The applicant asks that the appeal should be by way of a re-hearing, but I do not think that there is sufficient justification for the Upper Tribunal to determine the valuation issues in the event that either of the grounds of appeal is made out. In particular, while it may be that the decision on the 30% discount may affect other applications for lease extensions at The Waterside, this is a matter of local rather than general significance. The appeal, limited to the two grounds advanced in the application, will accordingly be dealt with by way of review.”

The parties’ contentions – Procedural Error

19.        The appellant said that the LVT had committed a procedural error in introducing, of its own volition, evidence from an earlier case with which it had been involved and, contrary to natural justice, neither provided a copy of the decision nor gave the experts the opportunity to properly consider the implications of it.  This was particularly unfair as it then relied upon it in making its findings and in support of its conclusions.  The unfairness was, it was submitted, further compounded by its refusal to consider Mr Saffell’s rebuttal evidence relating to the Tanner’s Court sale. Regarding the LVT’s reference to the St Michael at Pleas property, it was submitted that the LVT was wrong in saying that Mr Saffell had appeared as a witness at that hearing (as it admitted in its reasons for refusal of permission to appeal) and it also incorrectly stated that there had been evidence that “even at a price of £177,000 and a ground rent of just over £1,000pa one simply could not sell a flat in Norwich”.  Thus it wrongly concluded that the evidence showed there to be no market in Norwich for selling flats with ground rents of that order and above. The LVT also undermined Mr Saffell’s credibility by saying that it was disappointed that he had not, prior to being asked by the tribunal, shared his knowledge of the Tanner’s Court property with it or Mr Pridell.

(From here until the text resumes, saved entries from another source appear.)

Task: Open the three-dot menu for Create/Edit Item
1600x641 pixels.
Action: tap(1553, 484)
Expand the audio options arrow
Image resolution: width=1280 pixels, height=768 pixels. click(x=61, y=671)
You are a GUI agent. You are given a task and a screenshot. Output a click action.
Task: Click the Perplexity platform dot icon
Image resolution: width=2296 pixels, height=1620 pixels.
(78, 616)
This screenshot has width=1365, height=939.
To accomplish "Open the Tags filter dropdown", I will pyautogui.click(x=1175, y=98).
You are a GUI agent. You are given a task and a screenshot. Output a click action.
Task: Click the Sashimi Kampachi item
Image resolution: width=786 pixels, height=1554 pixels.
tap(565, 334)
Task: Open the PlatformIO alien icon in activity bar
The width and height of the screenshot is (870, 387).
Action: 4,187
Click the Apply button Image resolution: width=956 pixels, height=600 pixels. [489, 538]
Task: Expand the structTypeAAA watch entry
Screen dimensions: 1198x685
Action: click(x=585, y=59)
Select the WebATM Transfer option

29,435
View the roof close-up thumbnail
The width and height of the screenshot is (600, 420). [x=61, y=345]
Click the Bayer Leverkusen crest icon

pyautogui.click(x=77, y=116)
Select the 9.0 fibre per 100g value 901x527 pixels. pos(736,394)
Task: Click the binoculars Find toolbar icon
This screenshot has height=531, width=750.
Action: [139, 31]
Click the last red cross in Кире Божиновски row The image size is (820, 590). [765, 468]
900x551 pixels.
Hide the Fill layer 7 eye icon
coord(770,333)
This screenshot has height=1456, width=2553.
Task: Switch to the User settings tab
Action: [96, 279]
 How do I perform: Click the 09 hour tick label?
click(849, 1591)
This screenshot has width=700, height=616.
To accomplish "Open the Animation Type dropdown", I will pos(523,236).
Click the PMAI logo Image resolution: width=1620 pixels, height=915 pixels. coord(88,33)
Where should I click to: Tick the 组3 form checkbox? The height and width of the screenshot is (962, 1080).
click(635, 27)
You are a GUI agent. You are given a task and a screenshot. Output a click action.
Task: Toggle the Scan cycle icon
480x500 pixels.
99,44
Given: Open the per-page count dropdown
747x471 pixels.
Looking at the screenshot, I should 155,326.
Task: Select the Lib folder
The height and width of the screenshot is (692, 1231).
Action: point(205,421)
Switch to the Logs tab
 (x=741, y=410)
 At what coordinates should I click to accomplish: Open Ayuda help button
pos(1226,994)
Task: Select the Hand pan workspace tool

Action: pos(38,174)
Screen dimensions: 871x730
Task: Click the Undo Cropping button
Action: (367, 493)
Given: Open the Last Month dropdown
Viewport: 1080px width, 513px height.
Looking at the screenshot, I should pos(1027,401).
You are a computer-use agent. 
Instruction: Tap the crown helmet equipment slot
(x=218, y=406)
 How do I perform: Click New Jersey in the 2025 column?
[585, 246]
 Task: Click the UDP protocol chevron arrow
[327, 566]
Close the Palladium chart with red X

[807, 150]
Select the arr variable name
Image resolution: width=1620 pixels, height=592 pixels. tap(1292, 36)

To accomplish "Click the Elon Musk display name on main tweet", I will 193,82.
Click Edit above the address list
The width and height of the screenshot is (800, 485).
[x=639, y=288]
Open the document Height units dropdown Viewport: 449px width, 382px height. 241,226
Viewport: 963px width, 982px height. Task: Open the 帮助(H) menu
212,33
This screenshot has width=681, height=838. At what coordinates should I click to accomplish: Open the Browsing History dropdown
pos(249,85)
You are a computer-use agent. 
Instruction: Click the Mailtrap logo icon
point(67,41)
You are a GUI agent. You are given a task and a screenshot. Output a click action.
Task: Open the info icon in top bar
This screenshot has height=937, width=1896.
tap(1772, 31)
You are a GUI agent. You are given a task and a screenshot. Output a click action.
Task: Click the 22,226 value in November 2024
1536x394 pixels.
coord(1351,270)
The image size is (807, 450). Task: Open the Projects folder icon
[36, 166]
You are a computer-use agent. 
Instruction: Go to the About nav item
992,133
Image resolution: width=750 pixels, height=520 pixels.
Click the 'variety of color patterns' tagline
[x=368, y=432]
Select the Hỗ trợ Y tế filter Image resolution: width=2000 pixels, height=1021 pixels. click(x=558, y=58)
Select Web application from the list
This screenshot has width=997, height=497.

20.        It was submitted that a tribunal should reach its decision on the evidence before and if intending to consider other evidence in exercising its knowledge and expertise, it must give the parties the opportunity to consider that evidence and at the very least a copy of the St Michael at Pleas decision should have been provided to the parties. If it had done so, it would have been possible to establish that Mr Saffell had not been a witness in that case, and that there was no reference in the determination to the price or to evidence that properties in Norwich with high ground rents were difficult or impossible to sell.  The three procedures, in terms of fairness, that a tribunal must follow were set out in Arrowdell Ltd v Coniston Court (North) Hove Ltd [2007] RVR 39 where it said, at paragraph 23:

“23. It is entirely appropriate that, as an expert tribunal, an LVT should use its knowledge and experience to test, and if necessary to reject, evidence that is before it. But there are three inescapable requirements. Firstly, as a tribunal deciding issues between the parties, it must reach its decision on the basis of evidence that is before it. Secondly, it must not reach a conclusion on the basis of evidence that has not been exposed to the parties for comment. Thirdly, it must give reasons for its decision.”

21.        In Lucie M v Worcestershire CC and Evans [2002] EWHC 1292 (Admin) Lawrence Collins J set out a number of principles of general application (albeit in connection with a Special Educational Needs Tribunal) and at (5) he said:

“Fifthly, the lay members of a Tribunal specifically appointed for their [educational] expertise may use that expertise in deciding issues before the Tribunal, but they may not use it to raise or decide other issues which the parties may not have had an opportunity to consider as the Tribunal must obey the rules of natural justice and members should not give evidence to themselves which the parties have had no opportunity to challenge.”

It was submitted that this principal, which although related to another tribunal, was equally applicable here and had been followed by Her Honour Judge Walden-Smith sitting in the Upper Tribunal (Lands Chamber) in London Borough of Havering v Macdonald [2012] UKUT 154 (LC) at 31.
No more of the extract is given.